** START OF SOURCE **

# New Govt logo



## 1943 (May 28, 2008)

says it all!


----------



## GEMMY (Jun 19, 2006)

Let's hope this is a stronger batch. The last government's condoms failure rate was terrible. :wink:


----------



## rosalan (Aug 24, 2009)

You did not mention the little t*t at the head.


----------



## Glandwr (Jun 12, 2006)

GEMMY said:


> Let's hope this is a stronger batch. The last government's condoms failure rate was terrible. :wink:


Well what you you reckon after 2 and a half years Tony? :lol:

Dick


----------



## GEMMY (Jun 19, 2006)

They're lasting well because they haven't been used much. :lol: 

tony


----------



## tonyblake (Apr 4, 2008)

Apparently Dave's dad says they don't work!!!


----------



## GEMMY (Jun 19, 2006)

Gords dad said they kept dropping off. :wink:

Must have been all the cold weather :wink: 

tony


----------



## Sprinta (Sep 15, 2010)

and changing them only every 4 or 5 years just isn't on.......... :lol:


----------



## Penquin (Oct 15, 2007)

Bear in mind that such things should NEVER be reused.....  :lol: :roll: 

maybe that will make it more interesting in a couple of years time....... :roll: :lol: 

Dave


----------



## GEMMY (Jun 19, 2006)

I once worked with a guy who openly bragged saving money, by washing, talcing, and re-rolling before re-using. A guy ahead of his time in the recycling business :lol: 

tony


----------

** END OF SOURCE **

▶ [TASK TO CARRY OUT]: Write out the forum thread on the new government logo above in full, word for word and line for line, from its title through its final line.

** START OF RAW RECORDS **

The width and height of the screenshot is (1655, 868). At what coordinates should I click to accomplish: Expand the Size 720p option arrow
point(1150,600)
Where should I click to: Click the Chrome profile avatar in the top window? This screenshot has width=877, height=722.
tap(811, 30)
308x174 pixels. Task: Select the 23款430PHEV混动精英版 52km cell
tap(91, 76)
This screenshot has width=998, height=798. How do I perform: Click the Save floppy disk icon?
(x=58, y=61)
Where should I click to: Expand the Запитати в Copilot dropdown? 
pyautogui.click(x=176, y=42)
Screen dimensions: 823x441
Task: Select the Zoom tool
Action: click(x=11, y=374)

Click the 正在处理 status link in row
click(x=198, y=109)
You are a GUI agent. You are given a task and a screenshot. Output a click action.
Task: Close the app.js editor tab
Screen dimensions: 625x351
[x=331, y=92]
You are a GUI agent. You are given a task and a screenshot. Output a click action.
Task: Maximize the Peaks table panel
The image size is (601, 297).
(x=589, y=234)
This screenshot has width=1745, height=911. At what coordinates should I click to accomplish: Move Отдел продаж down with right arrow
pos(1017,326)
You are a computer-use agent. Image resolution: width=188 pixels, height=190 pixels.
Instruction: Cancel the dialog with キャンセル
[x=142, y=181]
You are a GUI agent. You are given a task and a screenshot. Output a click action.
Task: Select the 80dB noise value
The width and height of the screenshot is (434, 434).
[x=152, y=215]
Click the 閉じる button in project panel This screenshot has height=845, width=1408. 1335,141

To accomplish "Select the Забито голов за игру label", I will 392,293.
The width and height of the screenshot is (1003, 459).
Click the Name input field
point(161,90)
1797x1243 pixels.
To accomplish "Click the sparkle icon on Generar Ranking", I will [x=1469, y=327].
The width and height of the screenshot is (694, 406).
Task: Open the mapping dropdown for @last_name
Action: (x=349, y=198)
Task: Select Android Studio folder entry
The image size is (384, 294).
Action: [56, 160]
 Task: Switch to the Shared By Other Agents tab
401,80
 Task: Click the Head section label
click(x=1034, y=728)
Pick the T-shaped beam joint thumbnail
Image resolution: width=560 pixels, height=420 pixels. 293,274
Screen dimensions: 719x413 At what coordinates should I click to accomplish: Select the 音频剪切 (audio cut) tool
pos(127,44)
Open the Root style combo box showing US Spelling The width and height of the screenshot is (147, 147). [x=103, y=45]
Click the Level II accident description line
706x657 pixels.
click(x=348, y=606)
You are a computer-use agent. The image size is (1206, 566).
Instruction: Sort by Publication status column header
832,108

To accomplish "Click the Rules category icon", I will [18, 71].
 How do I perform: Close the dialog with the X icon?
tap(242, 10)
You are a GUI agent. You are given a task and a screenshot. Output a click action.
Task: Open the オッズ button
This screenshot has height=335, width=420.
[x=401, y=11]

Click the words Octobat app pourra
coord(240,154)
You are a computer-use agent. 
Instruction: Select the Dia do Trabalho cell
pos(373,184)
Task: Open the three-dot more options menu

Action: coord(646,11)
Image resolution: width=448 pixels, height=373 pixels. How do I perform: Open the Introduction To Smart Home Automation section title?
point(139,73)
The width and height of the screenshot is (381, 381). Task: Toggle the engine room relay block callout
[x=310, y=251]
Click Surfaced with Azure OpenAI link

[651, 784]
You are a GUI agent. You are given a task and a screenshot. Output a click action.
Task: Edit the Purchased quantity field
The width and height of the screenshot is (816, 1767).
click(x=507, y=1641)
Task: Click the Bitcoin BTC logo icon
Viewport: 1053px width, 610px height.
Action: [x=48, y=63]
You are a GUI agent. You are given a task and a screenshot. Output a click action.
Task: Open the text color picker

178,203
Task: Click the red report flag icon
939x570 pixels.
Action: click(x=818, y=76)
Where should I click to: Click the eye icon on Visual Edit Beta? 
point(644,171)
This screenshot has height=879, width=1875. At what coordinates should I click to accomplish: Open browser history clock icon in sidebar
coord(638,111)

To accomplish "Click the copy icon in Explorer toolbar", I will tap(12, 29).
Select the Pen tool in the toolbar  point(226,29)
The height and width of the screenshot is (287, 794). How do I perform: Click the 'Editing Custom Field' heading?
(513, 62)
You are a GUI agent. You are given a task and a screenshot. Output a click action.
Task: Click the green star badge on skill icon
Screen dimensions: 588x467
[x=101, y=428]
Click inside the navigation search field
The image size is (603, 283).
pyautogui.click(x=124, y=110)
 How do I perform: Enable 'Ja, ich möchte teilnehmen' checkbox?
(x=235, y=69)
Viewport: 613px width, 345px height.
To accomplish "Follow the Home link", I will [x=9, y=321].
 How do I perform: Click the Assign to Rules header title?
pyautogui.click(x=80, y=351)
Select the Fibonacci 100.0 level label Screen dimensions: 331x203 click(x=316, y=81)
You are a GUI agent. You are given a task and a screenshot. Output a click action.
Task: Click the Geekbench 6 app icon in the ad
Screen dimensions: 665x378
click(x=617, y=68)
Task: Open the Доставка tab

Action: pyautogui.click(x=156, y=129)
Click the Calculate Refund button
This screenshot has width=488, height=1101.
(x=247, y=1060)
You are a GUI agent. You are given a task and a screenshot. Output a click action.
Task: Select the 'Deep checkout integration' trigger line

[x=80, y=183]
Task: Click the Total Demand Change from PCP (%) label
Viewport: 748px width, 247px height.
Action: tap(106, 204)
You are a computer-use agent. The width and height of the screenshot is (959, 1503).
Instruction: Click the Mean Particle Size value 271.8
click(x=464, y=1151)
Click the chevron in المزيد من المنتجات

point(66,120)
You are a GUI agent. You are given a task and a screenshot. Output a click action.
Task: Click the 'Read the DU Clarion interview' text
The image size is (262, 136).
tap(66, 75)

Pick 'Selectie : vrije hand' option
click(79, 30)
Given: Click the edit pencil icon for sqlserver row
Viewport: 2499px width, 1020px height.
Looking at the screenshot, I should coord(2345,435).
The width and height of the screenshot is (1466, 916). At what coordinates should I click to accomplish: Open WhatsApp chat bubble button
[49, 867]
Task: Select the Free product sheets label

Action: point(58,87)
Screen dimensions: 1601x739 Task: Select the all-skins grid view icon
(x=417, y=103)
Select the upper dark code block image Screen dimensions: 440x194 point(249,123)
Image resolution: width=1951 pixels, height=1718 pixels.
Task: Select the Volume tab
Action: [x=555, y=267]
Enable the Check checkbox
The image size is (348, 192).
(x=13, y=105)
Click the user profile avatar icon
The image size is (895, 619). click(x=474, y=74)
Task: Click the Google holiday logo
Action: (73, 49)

** END OF RAW RECORDS **

▶ [SOLVED PROBLEM]:
# New Govt logo



## 1943 (May 28, 2008)

says it all!


----------



## GEMMY (Jun 19, 2006)

Let's hope this is a stronger batch. The last government's condoms failure rate was terrible. :wink:


----------



## rosalan (Aug 24, 2009)

You did not mention the little t*t at the head.


----------



## Glandwr (Jun 12, 2006)

GEMMY said:


> Let's hope this is a stronger batch. The last government's condoms failure rate was terrible. :wink:


Well what you you reckon after 2 and a half years Tony? :lol:

Dick


----------



## GEMMY (Jun 19, 2006)

They're lasting well because they haven't been used much. :lol: 

tony


----------



## tonyblake (Apr 4, 2008)

Apparently Dave's dad says they don't work!!!


----------



## GEMMY (Jun 19, 2006)

Gords dad said they kept dropping off. :wink:

Must have been all the cold weather :wink: 

tony


----------



## Sprinta (Sep 15, 2010)

and changing them only every 4 or 5 years just isn't on.......... :lol:


----------



## Penquin (Oct 15, 2007)

Bear in mind that such things should NEVER be reused.....  :lol: :roll: 

maybe that will make it more interesting in a couple of years time....... :roll: :lol: 

Dave


----------



## GEMMY (Jun 19, 2006)

I once worked with a guy who openly bragged saving money, by washing, talcing, and re-rolling before re-using. A guy ahead of his time in the recycling business :lol: 

tony


----------